Within the records that follow, find every line containing the string "computer". Copy those lines.

BEGIN DATA TO EXAMINE

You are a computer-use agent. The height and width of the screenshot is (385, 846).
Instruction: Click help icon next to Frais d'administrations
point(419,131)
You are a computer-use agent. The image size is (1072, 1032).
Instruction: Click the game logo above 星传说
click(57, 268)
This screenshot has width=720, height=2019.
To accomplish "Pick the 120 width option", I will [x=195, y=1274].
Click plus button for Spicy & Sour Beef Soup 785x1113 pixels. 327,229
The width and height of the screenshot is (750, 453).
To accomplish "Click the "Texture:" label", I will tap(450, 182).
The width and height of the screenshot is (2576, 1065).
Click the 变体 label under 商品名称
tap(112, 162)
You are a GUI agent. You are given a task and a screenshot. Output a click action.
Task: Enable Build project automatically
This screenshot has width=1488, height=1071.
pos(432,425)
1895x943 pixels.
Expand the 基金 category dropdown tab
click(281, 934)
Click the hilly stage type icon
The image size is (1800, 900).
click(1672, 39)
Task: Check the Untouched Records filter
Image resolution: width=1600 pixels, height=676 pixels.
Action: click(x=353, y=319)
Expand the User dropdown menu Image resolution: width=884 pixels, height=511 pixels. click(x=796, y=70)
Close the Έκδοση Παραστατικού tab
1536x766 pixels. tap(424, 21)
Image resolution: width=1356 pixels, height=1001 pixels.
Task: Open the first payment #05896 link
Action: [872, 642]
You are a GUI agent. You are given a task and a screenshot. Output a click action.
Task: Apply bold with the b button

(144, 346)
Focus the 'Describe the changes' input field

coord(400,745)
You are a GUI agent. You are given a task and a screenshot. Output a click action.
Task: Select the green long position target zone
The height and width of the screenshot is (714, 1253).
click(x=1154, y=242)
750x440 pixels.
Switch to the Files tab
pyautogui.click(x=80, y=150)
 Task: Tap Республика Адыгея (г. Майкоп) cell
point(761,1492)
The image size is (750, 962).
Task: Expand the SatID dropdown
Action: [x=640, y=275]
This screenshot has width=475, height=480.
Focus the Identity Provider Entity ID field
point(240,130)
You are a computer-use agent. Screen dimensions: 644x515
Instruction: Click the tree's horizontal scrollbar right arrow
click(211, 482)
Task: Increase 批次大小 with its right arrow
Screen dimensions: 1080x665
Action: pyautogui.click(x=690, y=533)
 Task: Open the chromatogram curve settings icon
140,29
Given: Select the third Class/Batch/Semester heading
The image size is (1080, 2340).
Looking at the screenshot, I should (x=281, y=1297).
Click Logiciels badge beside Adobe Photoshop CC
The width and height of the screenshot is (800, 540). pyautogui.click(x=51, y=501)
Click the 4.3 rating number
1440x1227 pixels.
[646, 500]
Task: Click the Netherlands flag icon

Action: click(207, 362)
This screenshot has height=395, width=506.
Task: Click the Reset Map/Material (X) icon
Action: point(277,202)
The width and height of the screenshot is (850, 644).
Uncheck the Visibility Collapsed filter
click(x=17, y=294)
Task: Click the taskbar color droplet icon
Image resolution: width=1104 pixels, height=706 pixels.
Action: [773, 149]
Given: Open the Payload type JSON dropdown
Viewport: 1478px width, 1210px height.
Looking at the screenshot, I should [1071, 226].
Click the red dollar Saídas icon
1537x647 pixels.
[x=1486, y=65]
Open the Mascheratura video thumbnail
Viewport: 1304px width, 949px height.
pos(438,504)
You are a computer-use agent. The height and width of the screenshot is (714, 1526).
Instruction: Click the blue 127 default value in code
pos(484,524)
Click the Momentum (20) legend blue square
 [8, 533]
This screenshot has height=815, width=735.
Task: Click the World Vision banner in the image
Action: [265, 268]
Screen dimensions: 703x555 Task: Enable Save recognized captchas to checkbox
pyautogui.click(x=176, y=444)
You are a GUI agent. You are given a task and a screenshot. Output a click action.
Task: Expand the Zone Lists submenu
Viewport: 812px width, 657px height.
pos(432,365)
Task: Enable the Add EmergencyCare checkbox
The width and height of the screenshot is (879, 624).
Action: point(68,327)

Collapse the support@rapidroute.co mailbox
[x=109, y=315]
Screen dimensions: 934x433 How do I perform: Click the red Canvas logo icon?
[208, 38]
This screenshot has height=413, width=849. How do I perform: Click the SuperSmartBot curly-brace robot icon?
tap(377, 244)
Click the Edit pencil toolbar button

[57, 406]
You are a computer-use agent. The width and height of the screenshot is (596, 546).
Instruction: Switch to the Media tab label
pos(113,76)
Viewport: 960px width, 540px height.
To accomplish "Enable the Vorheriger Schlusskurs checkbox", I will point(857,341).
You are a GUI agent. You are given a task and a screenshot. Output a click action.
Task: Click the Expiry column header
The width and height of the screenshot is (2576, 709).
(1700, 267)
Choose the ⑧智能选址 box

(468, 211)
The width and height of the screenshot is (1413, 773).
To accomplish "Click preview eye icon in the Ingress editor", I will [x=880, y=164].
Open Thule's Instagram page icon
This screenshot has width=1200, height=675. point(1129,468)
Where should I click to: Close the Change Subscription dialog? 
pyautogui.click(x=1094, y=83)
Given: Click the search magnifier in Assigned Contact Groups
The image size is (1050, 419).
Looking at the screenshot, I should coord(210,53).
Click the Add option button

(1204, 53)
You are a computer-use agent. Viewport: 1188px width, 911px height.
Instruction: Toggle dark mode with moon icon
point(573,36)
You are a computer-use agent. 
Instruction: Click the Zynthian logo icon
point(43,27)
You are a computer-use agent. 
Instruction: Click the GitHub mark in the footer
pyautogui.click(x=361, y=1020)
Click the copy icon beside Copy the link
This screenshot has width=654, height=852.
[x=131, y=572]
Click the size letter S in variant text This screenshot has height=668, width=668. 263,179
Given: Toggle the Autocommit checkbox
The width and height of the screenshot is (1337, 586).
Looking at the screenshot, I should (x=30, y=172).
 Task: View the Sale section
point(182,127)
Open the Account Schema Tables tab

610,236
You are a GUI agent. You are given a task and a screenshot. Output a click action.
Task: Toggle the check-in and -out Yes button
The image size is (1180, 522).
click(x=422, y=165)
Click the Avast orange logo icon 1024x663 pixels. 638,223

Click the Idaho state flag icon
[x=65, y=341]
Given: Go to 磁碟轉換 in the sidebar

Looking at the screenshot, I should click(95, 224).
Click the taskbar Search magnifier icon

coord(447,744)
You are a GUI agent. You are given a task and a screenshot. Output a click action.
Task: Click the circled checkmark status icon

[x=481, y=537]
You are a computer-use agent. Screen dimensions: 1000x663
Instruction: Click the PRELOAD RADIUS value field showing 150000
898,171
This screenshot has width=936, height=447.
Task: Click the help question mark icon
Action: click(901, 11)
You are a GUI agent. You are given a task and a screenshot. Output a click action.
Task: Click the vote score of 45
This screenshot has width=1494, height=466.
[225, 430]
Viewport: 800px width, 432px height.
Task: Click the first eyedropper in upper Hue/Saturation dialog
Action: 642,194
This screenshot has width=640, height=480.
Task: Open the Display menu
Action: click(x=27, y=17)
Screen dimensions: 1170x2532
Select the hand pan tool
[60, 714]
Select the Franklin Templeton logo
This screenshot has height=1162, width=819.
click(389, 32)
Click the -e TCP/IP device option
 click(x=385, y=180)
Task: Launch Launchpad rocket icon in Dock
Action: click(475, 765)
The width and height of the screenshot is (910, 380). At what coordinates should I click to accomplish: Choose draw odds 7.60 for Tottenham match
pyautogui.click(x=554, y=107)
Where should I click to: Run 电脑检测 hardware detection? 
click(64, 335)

END DATA TO EXAMINE

> **REPLY**
You are a computer-use agent. The height and width of the screenshot is (385, 846).
You are a computer-use agent. The image size is (1072, 1032).
You are a computer-use agent. Screen dimensions: 644x515
You are a computer-use agent. The height and width of the screenshot is (714, 1526).
You are a computer-use agent. The width and height of the screenshot is (596, 546).
You are a computer-use agent. Viewport: 1188px width, 911px height.
You are a computer-use agent. 
You are a computer-use agent. 
You are a computer-use agent. Screen dimensions: 1000x663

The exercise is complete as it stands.